Southeast Asia's tech companies have the advantage of having had a tight focus on their home region, which has helped them to fend off U.S. and Chinese tech giants' forays. Founded as a ride-hailing app in 2012, Grab quickly expanded into delivery and financial services, and grew to become the region's one-stop "super app," with more than 200 million mobile downloads. "We really understood the local customer needs," said co-founder Tan Hooi Ling, at a Nikkei event in 2019.
The company fought a fierce battle with U.S.-based ride-sharing pioneer Uber Technologies but managed to squeeze it out of the market by acquiring Uber's Southeast Asian business in 2018. In exchange, Uber received a stake in Grab. Other global tech giants also decided to partner with local unicorns rather than competing head-to-head with them. Chinese ride-hailing giant Didi Chuxing is an investor of Grab, and Google and Tencent both back Gojek.
Yet competition among the local tech groups is more intense than ever. As a result, most of these companies -- Grab, Gojek, Tokopedia and even Sea -- have not made a profit, which is probably one reason why Grab chose to go public using a SPAC. It skips the cumbersome procedures involved with a traditional public listing and allows a startup to quickly raise the money it needs to compete. Grab expects to raise more than $4 billion through the SPAC deal and be traded on the Nasdaq in the "coming months," the company says.
The big winners so far are Grab's incumbent investors, most notably SoftBank Group's Vision Fund. However, Grab going public means that the risks, and opportunities, that the Vision Fund and other institutional investors have been taking for years will be passed to others, including many private investors.

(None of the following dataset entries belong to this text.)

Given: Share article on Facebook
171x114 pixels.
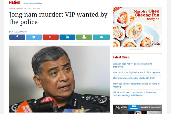Looking at the screenshot, I should 17,37.
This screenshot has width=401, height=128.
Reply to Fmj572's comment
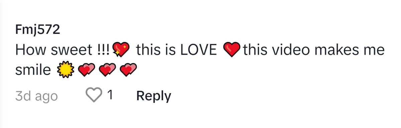click(154, 96)
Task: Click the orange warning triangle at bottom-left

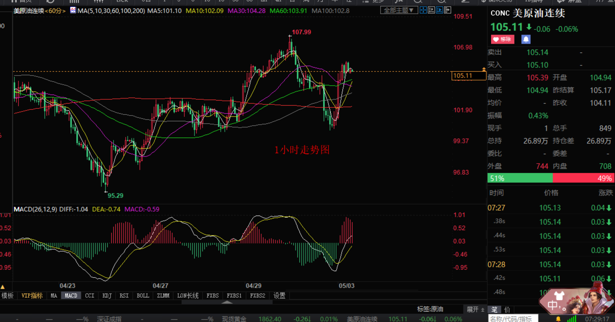Action: pos(3,287)
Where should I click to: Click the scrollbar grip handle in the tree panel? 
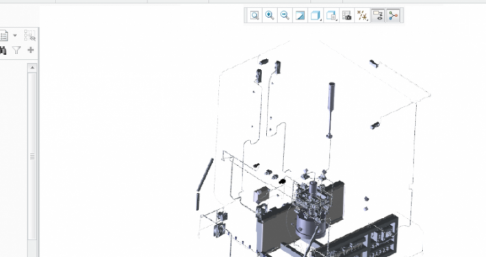32,156
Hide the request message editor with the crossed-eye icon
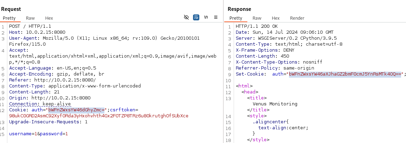Screen dimensions: 406x143 point(186,17)
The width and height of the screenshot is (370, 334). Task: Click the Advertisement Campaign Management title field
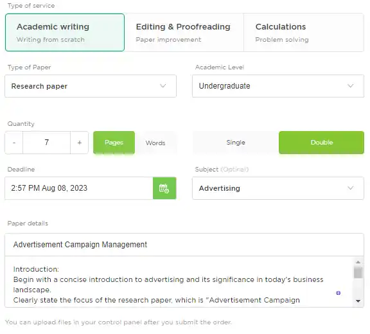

Grab, which has said its earnings before interest, taxes, depreciation and amortization will not turn profitable until 2023, still has to show that it can justify its $40 billion valuation -- which is nearly twice Google's value at the time of its initial public offering, when the U.S. search giant was already profitable.

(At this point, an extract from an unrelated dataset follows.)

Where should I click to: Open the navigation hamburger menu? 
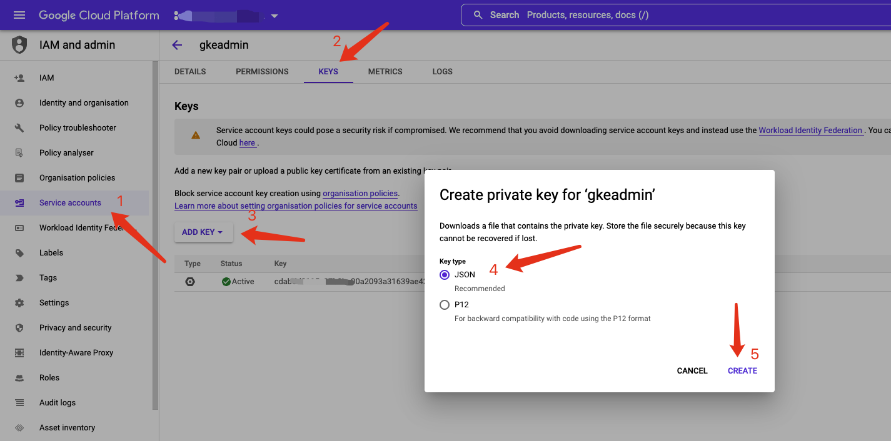(19, 14)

One executive at a financial institution that invests in Grab confesses that "there are money game aspects to SPAC deals happening in Southeast Asia and China," and added that he is "concerned" about the market overheating.
On Tuesday night after the announcement that his company was going public, Grab's Tan said in an interview with Nikkei Asia that he was confident he could make his company "grow rapidly and sustainably." He also mentioned that the merger with Nasdaq-listed Altimeter Growth, a SPAC operating under the Silicon Valley-based investment company Altimeter Capital, was "the best way to go public."
Soon to become a CEO of a public company, Tan's top priority will be to prove this -- this time not just to the long-term, risk-seeking venture capitalists he has been acquainted with since the foundation of the company, but to a much wider range of shareholders who may not be so patient.